Pike muttered something that sounded like “You might be surprised,” but that didn’t make any sense either, Josh thought. After a moment the marshal went on. “She lives over the mercantile. Arly liked to be close enough to stand guard over his store. Kept a shotgun handy to do it, too. He wasn’t the trustin’ sort.”
Including of his wife, Josh added to himself ruefully. What the hell would Dixon have done to a man who had genuinely paid attention to the woman?
“Thanks,” Josh said. “Want to come along, make sure I don’t scare the good widow?”
Pike looked him up and down.

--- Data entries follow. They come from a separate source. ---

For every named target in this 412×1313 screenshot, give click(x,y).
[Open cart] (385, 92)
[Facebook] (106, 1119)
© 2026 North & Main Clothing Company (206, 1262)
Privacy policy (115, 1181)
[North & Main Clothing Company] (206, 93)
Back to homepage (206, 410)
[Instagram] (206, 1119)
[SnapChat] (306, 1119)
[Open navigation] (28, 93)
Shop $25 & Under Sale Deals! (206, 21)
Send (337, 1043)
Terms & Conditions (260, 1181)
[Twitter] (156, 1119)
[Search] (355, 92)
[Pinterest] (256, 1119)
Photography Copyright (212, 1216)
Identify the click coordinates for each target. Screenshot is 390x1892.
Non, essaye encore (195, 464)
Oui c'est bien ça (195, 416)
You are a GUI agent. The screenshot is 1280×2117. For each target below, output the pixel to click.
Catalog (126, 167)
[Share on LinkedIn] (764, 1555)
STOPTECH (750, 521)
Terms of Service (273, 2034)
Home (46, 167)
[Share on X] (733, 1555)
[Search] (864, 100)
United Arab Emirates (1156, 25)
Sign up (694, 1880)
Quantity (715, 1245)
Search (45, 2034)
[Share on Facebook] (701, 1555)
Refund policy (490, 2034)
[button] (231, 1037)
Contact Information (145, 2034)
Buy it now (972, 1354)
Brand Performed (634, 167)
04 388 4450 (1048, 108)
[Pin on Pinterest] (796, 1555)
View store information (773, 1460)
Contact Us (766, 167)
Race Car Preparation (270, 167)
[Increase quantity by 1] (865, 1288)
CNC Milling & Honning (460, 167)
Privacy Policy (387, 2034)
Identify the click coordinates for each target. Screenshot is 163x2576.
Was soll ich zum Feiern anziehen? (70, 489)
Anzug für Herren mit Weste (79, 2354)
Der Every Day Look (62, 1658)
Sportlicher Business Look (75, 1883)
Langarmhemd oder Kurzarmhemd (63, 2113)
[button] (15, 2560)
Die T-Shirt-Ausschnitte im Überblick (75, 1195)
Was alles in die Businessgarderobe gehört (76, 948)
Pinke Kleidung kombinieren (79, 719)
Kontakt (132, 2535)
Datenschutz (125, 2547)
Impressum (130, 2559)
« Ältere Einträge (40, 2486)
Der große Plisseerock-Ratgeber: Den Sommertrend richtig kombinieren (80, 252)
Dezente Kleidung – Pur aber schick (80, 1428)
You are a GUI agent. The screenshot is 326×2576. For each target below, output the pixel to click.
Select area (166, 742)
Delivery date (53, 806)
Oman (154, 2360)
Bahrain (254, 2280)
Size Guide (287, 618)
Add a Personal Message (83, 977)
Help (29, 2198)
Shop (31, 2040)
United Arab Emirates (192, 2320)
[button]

The long mustache quivered as the marshal’s mouth lifted at one corner. “I don’t reckon you scare many women, son.”
“Don’t forget I killed this one’s husband,” he pointed out dryly.
“Fair fight,” Pike said with a wave of his hand.
Fair fight. Josh suppressed the grimace that threatened. He didn’t want to think about that, not now. He set down the tin cup and stood up.
“I’ll be on my way to the mercantile, then.”
Pike nodded. “You do that.”
Josh’s gaze narrowed at the man’s tone. “Just what do you mean by that?”
Pike met his eyes levelly. “Just that. For now.”
The warning was implicit, and the lack of fear in the older man’s eyes told Josh he wouldn’t hesitate to back it up if he had to. Even against The Hawk; Josh had little doubt the man knew exactly what his reputation was and how many bodies it had been built on. But whatever he knew, the man was clearly not intimidated.
Admiration sparked in Josh for a tough man in a tough job. Although they were a long way from Texas, Josh was tempted to ask if there had once been a ranger star where the town marshal’s badge now rested against the man’s chest; he had the look.